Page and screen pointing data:

┄┄┄┄┄┄

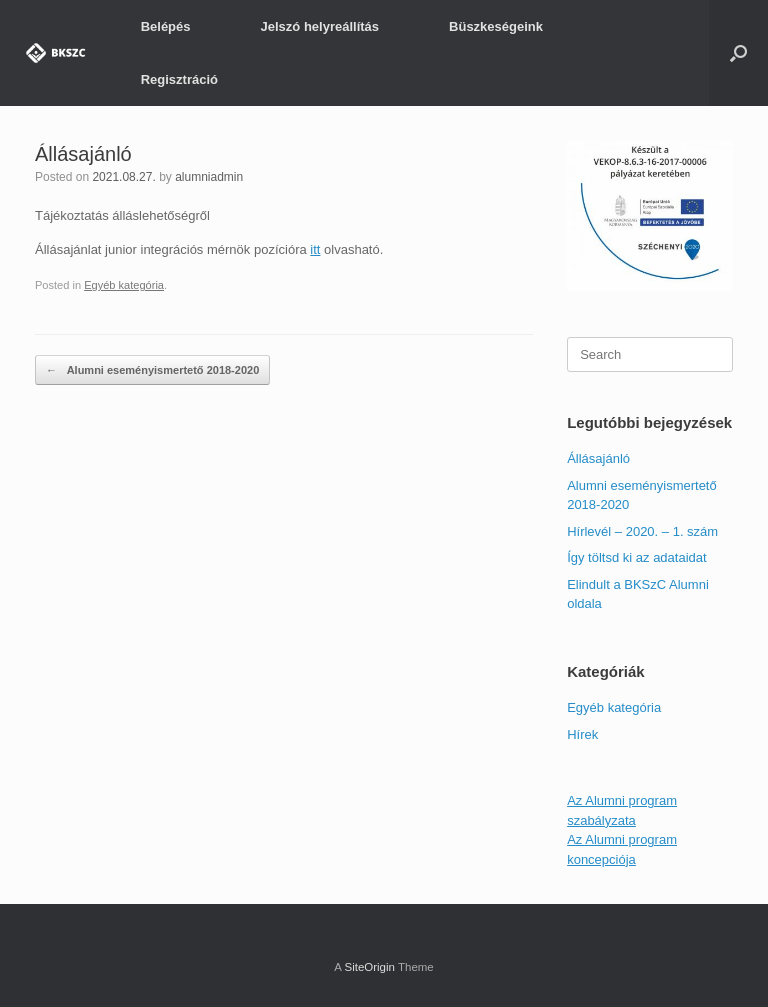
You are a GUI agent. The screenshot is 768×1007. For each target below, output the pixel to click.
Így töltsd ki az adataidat (636, 557)
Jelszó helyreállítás (320, 26)
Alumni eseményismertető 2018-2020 (152, 370)
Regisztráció (179, 79)
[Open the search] (738, 53)
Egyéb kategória (124, 285)
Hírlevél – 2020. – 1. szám (642, 531)
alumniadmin (209, 177)
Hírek (582, 734)
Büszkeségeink (496, 26)
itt (315, 249)
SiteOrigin (369, 967)
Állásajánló (598, 458)
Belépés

┄┄┄┄┄┄

== GIVEN INSTRUCTION ==
Could you return every line of the data above verbatim, leaving out the picture?

== OUTPUT ==
You are a GUI agent. The screenshot is 768×1007. For each target below, output the pixel to click.
Így töltsd ki az adataidat (636, 557)
Jelszó helyreállítás (320, 26)
Alumni eseményismertető 2018-2020 (152, 370)
Regisztráció (179, 79)
[Open the search] (738, 53)
Egyéb kategória (124, 285)
Hírlevél – 2020. – 1. szám (642, 531)
alumniadmin (209, 177)
Hírek (582, 734)
Büszkeségeink (496, 26)
itt (315, 249)
SiteOrigin (369, 967)
Állásajánló (598, 458)
Belépés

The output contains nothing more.